WORK TO DO:
Rewrite the part of the listing that opens with the line containing "3tsmxspt (205, 646)" and closes with the line containing "BLUM (206, 431)", substituting "Rundbrief" for "Newsletter" and changing nothing else. Give only those lines, and leave out the pictures.

GIVEN RECORDS:
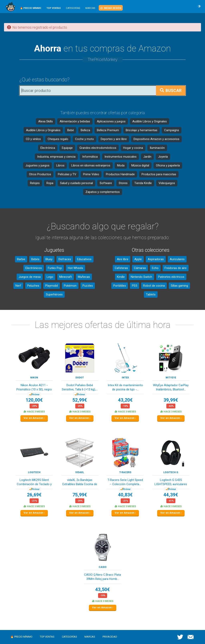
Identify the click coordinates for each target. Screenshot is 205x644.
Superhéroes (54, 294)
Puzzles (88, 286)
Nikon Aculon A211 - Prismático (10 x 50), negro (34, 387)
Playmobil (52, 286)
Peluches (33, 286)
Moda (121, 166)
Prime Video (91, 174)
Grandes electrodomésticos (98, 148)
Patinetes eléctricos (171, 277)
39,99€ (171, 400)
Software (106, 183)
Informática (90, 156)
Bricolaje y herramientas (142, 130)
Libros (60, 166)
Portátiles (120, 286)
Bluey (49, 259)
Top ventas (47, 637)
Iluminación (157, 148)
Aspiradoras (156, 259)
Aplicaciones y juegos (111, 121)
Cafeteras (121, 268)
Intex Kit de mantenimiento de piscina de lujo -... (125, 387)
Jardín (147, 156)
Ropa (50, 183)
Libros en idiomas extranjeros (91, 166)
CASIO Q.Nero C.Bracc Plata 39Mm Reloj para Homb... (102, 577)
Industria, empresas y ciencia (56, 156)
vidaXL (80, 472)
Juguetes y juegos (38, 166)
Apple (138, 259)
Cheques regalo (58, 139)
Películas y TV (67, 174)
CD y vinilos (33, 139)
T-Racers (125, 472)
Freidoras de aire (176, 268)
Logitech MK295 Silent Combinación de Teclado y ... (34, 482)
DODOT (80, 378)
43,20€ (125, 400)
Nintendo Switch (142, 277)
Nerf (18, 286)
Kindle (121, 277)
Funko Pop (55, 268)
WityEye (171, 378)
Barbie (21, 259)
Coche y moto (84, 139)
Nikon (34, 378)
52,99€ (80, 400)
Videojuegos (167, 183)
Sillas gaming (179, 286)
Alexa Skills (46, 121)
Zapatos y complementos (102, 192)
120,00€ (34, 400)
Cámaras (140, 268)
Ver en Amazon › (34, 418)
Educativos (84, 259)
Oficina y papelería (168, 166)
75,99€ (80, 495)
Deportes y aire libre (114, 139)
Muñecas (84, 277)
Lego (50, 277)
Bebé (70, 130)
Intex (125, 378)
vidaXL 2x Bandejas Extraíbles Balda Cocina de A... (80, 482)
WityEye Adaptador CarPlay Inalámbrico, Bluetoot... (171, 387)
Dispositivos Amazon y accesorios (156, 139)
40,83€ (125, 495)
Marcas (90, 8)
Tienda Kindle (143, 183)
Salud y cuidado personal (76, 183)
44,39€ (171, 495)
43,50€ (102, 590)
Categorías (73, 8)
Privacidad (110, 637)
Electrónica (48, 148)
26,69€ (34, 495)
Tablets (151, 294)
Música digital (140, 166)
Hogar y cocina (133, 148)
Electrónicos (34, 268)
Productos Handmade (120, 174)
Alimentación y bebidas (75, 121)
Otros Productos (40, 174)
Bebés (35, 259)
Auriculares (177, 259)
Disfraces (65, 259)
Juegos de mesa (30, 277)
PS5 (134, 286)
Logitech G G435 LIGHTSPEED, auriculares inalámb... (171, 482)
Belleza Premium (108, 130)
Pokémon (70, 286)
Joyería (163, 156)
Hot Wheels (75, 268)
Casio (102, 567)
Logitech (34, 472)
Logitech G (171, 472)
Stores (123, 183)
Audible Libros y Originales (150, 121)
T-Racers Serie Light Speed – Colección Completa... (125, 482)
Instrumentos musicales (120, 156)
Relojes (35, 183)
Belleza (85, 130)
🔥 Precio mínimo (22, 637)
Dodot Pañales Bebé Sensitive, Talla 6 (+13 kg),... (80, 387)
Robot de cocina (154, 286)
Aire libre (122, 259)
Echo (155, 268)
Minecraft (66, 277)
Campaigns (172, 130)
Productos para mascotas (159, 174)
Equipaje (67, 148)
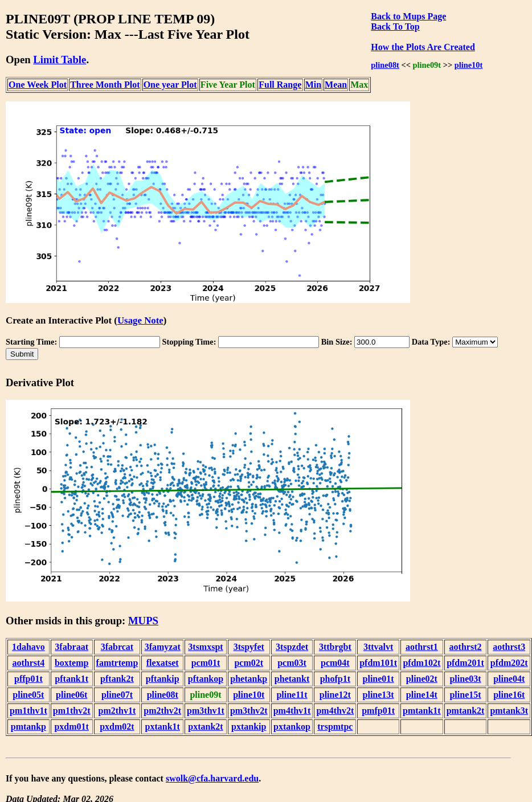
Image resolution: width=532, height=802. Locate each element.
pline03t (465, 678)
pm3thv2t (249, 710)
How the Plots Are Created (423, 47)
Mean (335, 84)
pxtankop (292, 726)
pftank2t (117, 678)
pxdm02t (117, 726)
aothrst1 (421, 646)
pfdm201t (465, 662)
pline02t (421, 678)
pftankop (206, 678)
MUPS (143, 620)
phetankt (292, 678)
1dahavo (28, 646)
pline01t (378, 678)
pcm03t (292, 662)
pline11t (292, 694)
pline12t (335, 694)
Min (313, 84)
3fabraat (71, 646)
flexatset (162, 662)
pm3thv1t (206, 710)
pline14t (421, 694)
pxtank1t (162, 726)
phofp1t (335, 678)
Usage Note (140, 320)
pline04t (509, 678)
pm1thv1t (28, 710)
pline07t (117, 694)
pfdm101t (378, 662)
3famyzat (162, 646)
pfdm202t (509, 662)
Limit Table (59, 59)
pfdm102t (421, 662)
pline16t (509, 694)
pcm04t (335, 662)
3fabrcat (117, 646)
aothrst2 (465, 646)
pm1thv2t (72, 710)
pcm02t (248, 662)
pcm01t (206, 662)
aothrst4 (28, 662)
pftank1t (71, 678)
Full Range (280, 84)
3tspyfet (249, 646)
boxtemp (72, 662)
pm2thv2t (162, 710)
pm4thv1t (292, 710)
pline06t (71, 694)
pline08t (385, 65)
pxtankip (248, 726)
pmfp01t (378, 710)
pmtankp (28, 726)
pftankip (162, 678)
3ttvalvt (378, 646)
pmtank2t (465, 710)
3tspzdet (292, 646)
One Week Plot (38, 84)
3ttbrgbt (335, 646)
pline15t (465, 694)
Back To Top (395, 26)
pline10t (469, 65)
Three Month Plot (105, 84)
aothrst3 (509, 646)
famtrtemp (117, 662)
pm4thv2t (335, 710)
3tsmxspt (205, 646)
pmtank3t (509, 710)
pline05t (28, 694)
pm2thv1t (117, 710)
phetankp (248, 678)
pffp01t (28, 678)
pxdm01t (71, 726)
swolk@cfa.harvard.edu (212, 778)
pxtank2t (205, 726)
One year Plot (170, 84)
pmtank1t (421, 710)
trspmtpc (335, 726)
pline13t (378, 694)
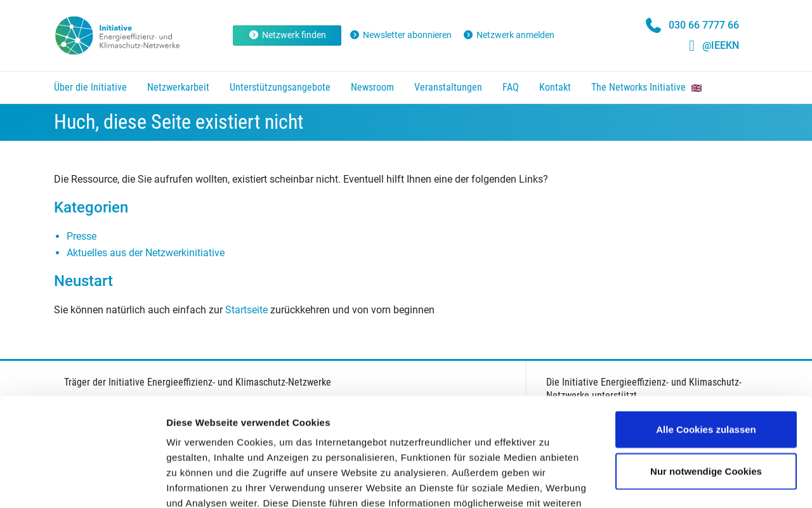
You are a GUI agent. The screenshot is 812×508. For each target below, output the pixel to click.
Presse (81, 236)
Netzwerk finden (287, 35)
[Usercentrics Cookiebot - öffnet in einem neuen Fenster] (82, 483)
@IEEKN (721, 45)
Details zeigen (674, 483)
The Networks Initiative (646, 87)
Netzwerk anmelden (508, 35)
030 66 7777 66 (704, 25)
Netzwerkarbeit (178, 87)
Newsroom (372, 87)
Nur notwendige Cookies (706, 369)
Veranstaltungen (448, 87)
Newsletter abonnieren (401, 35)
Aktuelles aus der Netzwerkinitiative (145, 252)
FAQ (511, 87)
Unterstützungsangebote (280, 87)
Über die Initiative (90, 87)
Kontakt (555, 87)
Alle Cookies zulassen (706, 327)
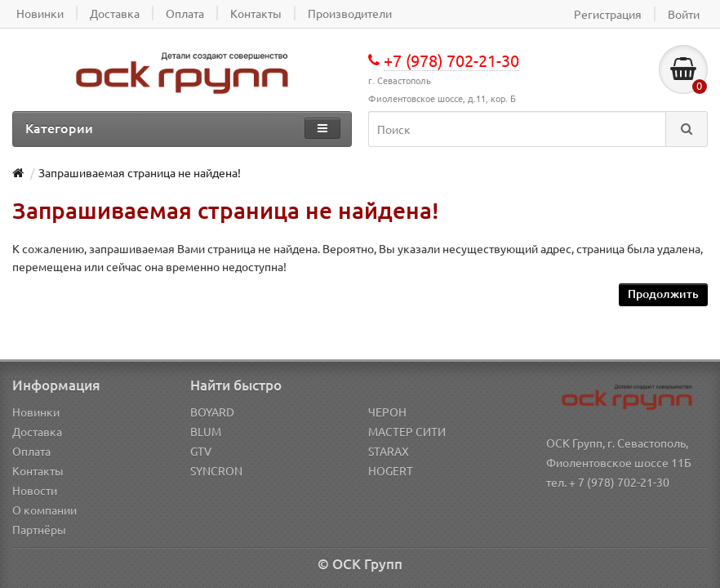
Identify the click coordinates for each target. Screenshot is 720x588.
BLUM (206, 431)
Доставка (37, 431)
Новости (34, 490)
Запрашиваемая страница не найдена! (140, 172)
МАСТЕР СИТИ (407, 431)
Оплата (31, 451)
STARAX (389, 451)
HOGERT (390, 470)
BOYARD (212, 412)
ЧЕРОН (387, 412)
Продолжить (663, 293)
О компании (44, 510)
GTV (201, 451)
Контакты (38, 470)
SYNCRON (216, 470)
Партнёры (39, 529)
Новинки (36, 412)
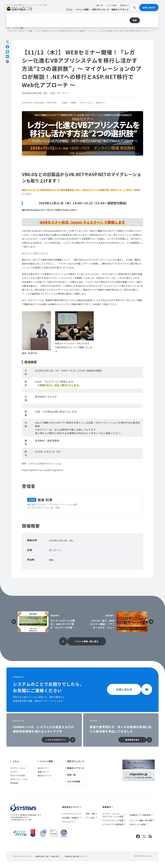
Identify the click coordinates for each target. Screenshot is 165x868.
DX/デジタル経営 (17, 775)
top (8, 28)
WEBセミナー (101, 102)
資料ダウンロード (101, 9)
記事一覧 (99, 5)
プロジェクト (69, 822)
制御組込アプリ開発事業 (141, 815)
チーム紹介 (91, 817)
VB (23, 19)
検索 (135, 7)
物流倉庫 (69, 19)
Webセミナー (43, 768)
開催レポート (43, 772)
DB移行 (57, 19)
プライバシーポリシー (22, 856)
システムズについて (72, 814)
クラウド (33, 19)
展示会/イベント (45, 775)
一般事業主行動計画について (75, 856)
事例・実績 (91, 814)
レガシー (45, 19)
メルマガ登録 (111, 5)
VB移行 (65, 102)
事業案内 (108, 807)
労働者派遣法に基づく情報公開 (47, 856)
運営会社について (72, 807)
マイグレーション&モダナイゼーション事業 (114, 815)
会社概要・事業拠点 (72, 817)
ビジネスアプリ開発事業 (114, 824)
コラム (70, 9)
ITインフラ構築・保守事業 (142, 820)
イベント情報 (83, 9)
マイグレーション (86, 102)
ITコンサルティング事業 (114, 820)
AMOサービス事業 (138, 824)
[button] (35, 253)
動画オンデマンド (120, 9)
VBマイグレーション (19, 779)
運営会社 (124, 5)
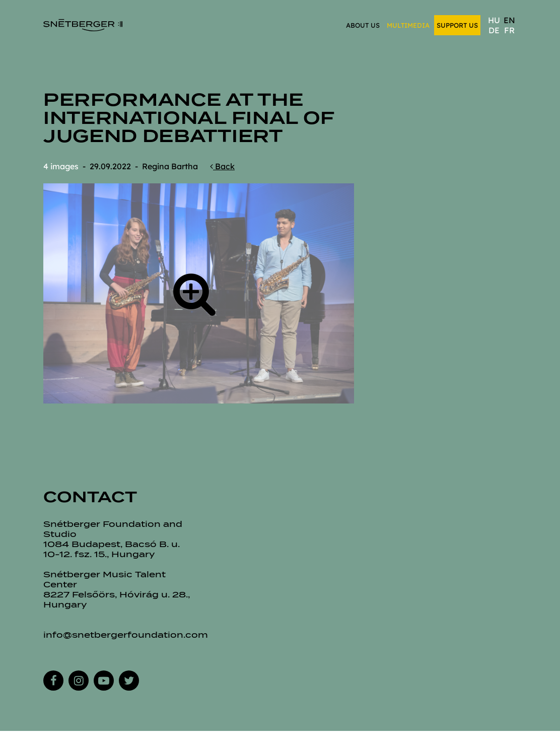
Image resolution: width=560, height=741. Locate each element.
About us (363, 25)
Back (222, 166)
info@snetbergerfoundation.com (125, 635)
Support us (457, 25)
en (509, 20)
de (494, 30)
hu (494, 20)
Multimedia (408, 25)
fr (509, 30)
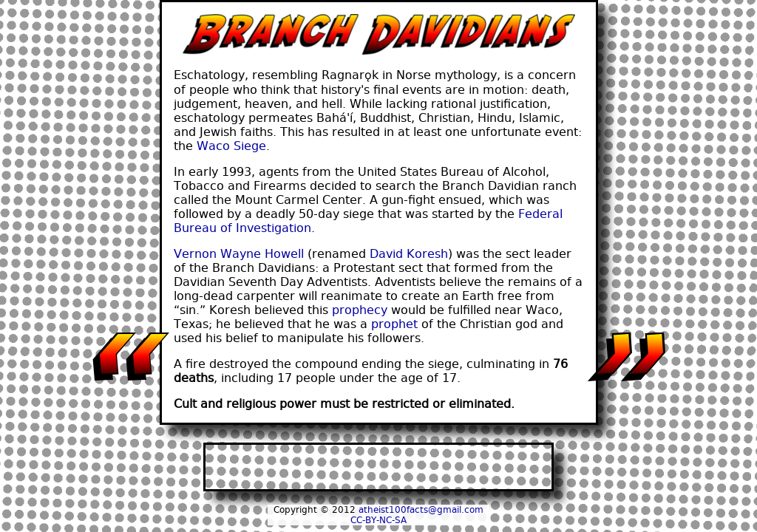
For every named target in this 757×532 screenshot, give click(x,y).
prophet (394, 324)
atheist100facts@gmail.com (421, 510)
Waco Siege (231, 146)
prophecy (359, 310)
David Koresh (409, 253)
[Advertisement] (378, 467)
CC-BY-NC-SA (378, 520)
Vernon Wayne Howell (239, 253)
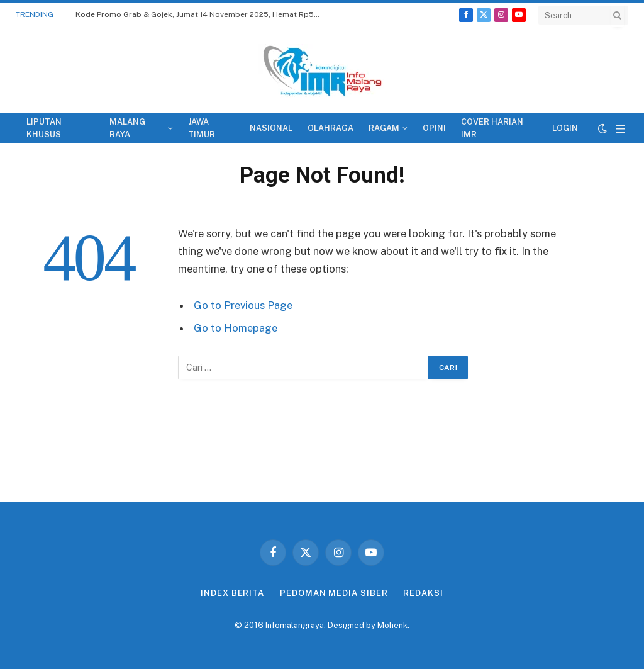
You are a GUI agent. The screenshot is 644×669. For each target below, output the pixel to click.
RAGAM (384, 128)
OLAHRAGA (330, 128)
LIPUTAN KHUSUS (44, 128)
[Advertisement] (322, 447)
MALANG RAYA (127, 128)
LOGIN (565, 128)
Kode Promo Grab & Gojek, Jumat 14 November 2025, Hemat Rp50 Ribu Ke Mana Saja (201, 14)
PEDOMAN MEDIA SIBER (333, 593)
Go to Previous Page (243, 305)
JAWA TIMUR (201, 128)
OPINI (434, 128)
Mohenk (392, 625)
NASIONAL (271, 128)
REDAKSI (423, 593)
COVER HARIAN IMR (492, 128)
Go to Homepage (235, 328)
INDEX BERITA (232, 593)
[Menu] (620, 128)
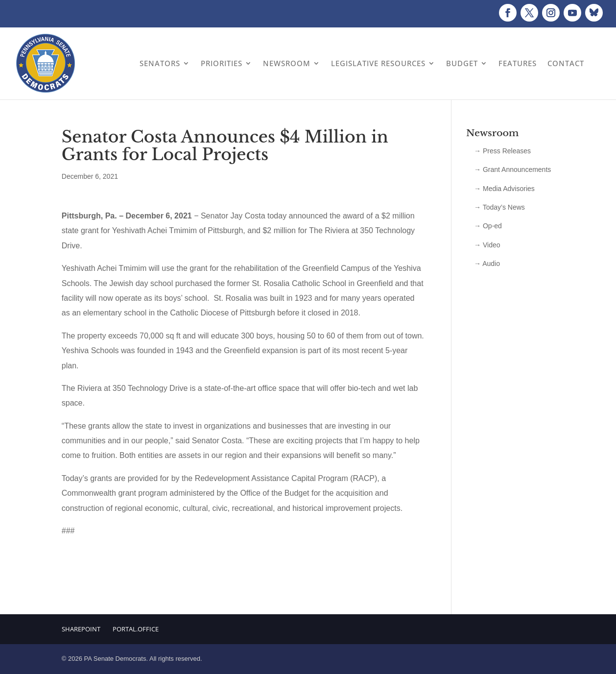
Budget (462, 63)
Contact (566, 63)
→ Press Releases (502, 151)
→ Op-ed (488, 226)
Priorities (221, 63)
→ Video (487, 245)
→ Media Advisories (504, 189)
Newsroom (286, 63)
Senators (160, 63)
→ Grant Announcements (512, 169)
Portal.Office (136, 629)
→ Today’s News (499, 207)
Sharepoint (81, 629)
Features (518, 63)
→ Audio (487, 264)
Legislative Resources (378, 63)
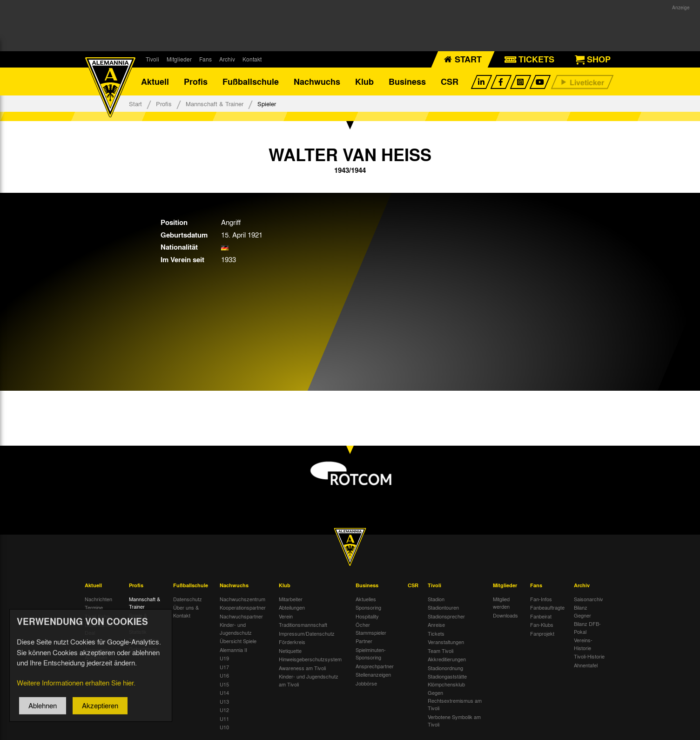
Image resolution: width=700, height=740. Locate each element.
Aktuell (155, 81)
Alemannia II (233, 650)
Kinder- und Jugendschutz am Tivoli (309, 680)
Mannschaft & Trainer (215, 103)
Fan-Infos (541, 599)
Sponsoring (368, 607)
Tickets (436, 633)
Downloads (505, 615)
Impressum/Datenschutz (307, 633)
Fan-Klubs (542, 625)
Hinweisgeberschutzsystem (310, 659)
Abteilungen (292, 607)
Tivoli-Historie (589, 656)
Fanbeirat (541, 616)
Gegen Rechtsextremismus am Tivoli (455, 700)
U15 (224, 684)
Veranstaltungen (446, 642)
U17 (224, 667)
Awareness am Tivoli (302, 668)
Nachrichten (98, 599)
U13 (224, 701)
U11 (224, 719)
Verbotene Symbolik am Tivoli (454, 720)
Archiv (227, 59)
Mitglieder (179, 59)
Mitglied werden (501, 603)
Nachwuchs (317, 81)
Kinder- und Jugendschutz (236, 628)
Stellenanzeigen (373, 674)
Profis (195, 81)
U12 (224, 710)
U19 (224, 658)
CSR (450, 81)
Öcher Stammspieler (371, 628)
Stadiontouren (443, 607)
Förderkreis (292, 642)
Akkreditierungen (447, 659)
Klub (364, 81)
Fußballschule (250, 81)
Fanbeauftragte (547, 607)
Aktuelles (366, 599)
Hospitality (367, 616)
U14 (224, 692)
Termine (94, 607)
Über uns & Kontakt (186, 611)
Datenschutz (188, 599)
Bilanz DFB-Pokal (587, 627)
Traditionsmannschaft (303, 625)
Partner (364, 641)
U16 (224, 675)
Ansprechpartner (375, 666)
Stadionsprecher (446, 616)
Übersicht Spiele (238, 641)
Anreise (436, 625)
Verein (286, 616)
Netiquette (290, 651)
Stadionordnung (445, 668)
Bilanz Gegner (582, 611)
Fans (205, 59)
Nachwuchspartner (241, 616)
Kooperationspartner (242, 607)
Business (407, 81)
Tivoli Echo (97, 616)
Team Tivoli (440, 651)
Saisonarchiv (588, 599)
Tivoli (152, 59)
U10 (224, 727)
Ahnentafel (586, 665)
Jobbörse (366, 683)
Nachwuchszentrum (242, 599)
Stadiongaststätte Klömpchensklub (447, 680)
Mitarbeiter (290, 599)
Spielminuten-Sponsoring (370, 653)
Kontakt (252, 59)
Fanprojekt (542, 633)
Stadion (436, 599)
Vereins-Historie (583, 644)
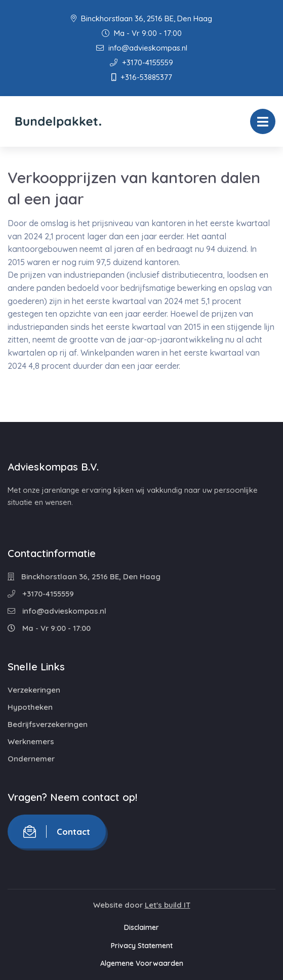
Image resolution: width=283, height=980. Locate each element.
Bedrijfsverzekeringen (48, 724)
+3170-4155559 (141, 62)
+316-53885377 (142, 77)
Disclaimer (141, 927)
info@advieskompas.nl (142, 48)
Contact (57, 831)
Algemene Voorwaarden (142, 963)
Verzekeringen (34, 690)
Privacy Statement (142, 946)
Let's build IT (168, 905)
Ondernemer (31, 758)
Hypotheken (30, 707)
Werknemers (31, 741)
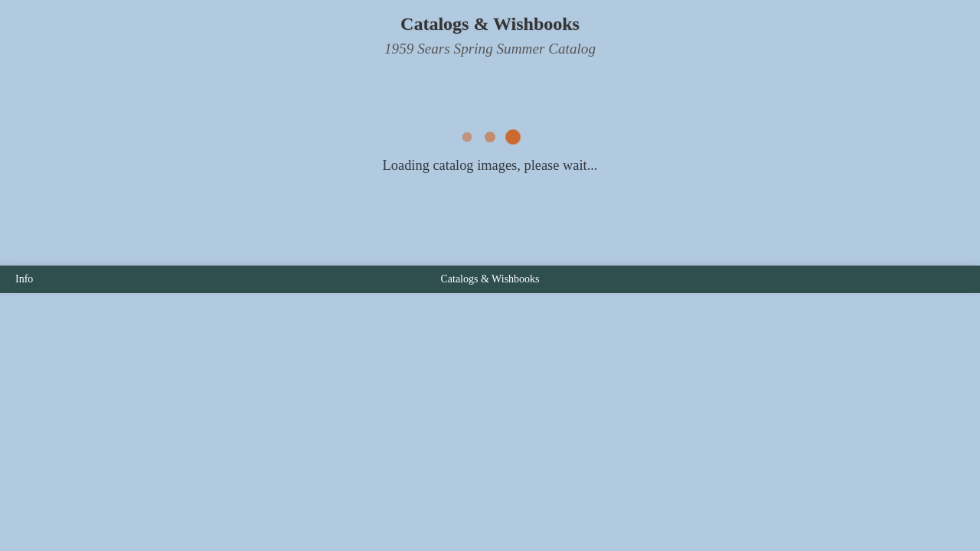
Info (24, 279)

WRITTEN ANSWER:
3tsmxspt (205, 646)
pmtank3t (509, 710)
pline05t (28, 694)
pm2thv1t (117, 710)
phetankp (248, 678)
pffp01t (28, 678)
pxdm01t (71, 726)
swolk@cfa.harvard.edu (212, 778)
pxtank2t (205, 726)
One year Plot (170, 84)
pmtank1t (421, 710)
trspmtpc (335, 726)
pline13t (378, 694)
You are a GUI agent. The screenshot is 812×508. For each target below, output the pixel to click.
Presse (81, 236)
Netzwerk finden (287, 35)
[Usercentrics Cookiebot - öffnet in einem neuen Fenster] (82, 483)
@IEEKN (721, 45)
Details zeigen (674, 483)
The Networks Initiative (646, 87)
Netzwerk anmelden (508, 35)
030 66 7777 66 (704, 25)
Netzwerkarbeit (178, 87)
Newsroom (372, 87)
Nur notwendige Cookies (706, 369)
Veranstaltungen (448, 87)
Rundbrief abonnieren (401, 35)
Aktuelles aus der Netzwerkinitiative (145, 252)
FAQ (511, 87)
Unterstützungsangebote (280, 87)
Über die Initiative (90, 87)
Kontakt (555, 87)
Alle Cookies zulassen (706, 327)
Identify the click coordinates for each target. Screenshot is 720x588.
BLUM (206, 431)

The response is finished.